Transient Recombinant Protein Expression in Mammalian Cells

Transient gene expression has evolved into an attractive technology for the rapid production of milligram to gram amounts of recombinant proteins. This review describes the different methods for introducing foreign DNA into suitable mammalian cells with either viral or non-viral vectors. Particular emphasis is given to non-viral transient transfection which represents meanwhile the most prominent variant due to recent progress in the resulting protein productivity. Non-viral transient transfection protocols are always based on the use of specific transfection reagents or the application of an electroporation device. The corresponding methods are compared with regard to their scale-up potential, also in consideration of potential production costs. The underlying cellular pathways of plasmid DNA incorporation, cytoplasmic release and translocation into the nucleus are important details to understand the transfection principle and further improve the technology.
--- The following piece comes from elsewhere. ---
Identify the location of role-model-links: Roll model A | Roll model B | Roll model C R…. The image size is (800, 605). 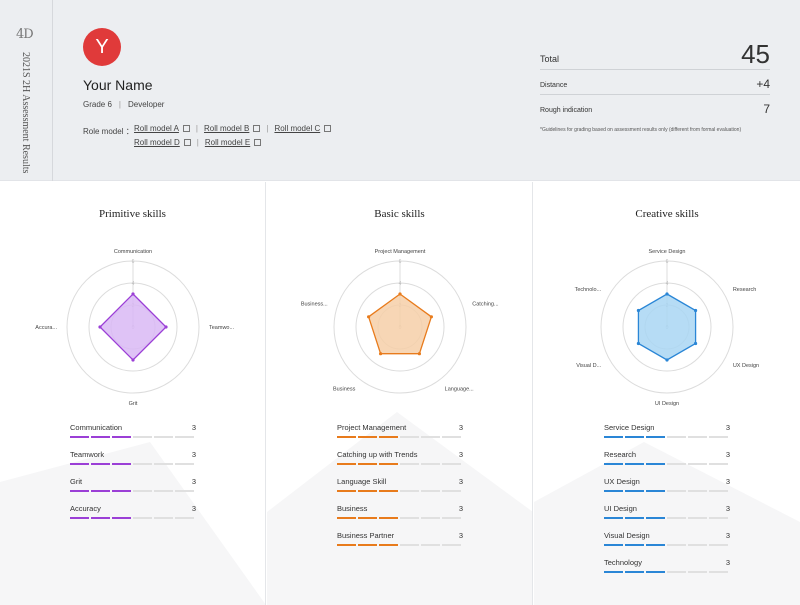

Problems associated with the application of transient gene expression at a larger scale are also addressed. In particular, the requirement of different cell culture media conditions for plasmid DNA complex preparation (if necessary), the transfection process itself and a high titer recombinant production need to be harmonized. Strategies to improve recombinant protein productivity by increasing the cell-specific output and/or sustaining the production phase are itemized as well. This can be accomplished by enabling cells to perform episomal plasmid replication, co-transfection with other plasmids, altering the cellular metabolism, temperature reduction, supplementation of specific production enhancers or combinations thereof. A number of examples for successful applications at pilot scale are also provided.